Exercise input:

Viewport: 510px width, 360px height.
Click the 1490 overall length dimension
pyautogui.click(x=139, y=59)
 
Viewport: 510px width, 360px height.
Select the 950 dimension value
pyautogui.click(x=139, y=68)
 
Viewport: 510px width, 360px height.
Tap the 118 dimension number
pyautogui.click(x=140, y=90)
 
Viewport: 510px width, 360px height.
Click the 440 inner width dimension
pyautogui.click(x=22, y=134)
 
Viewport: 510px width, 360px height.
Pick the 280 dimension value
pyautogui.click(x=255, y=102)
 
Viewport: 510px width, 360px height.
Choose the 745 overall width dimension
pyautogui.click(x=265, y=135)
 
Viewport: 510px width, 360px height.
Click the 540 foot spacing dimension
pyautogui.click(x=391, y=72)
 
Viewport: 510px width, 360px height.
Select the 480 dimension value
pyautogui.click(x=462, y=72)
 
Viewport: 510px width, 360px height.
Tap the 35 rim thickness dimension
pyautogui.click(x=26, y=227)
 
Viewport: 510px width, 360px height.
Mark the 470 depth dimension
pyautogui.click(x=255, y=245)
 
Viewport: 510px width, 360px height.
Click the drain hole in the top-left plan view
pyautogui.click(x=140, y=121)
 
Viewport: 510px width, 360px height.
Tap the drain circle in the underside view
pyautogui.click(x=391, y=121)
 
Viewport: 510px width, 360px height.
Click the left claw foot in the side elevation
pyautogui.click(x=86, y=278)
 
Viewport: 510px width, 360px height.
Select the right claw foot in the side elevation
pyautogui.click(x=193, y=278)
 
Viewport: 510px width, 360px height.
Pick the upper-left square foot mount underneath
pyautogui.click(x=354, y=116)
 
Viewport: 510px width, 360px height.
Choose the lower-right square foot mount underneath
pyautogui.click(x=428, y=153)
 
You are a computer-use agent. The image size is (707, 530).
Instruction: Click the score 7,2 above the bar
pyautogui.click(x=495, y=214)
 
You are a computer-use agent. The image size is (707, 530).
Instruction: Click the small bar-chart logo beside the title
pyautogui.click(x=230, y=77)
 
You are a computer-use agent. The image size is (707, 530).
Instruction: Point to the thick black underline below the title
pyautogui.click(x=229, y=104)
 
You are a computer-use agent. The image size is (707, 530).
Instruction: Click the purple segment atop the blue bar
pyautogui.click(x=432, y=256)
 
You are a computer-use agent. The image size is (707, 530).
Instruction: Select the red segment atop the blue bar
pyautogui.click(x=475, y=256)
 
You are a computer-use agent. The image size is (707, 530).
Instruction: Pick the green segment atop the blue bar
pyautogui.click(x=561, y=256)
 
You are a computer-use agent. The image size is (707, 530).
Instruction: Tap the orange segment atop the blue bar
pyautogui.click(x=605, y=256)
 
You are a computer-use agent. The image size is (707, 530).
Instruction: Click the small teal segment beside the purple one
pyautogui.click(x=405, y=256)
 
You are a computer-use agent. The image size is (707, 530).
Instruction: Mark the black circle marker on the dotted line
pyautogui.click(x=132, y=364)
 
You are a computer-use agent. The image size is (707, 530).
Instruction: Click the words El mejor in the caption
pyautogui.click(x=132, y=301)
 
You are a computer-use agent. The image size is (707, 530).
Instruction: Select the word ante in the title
--
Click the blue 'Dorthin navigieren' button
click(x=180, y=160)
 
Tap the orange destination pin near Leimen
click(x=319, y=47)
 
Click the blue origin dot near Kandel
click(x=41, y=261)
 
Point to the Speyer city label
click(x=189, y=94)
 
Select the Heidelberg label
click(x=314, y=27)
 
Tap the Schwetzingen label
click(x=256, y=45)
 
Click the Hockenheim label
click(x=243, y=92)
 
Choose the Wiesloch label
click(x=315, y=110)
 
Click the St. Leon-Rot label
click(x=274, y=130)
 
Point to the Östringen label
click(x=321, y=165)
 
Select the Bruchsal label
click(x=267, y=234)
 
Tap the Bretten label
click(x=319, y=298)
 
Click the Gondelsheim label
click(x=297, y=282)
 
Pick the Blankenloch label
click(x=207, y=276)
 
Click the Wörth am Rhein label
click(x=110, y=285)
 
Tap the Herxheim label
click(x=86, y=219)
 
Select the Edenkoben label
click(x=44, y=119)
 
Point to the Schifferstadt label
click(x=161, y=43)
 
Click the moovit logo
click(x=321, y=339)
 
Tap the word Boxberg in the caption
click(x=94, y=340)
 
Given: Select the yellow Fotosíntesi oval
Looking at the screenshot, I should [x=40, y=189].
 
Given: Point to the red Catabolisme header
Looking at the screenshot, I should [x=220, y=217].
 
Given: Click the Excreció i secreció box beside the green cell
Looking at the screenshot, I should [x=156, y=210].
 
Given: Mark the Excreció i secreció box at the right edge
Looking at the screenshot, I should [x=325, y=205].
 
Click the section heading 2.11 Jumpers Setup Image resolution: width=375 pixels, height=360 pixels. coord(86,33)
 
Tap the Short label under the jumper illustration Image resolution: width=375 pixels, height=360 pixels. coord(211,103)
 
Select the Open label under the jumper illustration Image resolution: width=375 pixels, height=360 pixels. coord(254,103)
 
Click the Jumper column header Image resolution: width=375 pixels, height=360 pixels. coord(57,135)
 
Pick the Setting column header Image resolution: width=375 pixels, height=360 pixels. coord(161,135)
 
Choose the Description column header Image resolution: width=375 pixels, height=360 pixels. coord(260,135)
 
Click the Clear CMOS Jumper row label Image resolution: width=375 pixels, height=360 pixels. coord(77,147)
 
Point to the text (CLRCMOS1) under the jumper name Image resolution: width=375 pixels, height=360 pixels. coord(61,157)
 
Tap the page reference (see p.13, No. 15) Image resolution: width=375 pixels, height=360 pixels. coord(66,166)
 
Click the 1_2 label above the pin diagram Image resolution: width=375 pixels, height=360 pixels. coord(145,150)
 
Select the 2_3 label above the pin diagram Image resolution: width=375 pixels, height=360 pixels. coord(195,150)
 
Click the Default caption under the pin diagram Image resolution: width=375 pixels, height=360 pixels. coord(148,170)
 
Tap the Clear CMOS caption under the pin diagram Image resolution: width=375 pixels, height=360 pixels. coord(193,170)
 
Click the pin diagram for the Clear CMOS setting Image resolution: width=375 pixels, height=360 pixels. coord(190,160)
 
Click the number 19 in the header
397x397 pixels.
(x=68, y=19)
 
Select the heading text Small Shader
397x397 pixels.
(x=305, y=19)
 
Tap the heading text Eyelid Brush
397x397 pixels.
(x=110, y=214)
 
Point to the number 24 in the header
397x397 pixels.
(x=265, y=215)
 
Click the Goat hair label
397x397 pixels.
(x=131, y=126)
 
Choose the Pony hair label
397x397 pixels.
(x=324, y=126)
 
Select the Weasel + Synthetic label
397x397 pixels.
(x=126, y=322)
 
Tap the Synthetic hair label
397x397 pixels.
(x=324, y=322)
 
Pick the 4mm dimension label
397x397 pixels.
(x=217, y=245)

Task statement:
Extract each line of the material above that contains the string "Instruction".

Answer for this exercise:
Instruction: Click the score 7,2 above the bar
Instruction: Click the small bar-chart logo beside the title
Instruction: Point to the thick black underline below the title
Instruction: Click the purple segment atop the blue bar
Instruction: Select the red segment atop the blue bar
Instruction: Pick the green segment atop the blue bar
Instruction: Tap the orange segment atop the blue bar
Instruction: Click the small teal segment beside the purple one
Instruction: Mark the black circle marker on the dotted line
Instruction: Click the words El mejor in the caption
Instruction: Select the word ante in the title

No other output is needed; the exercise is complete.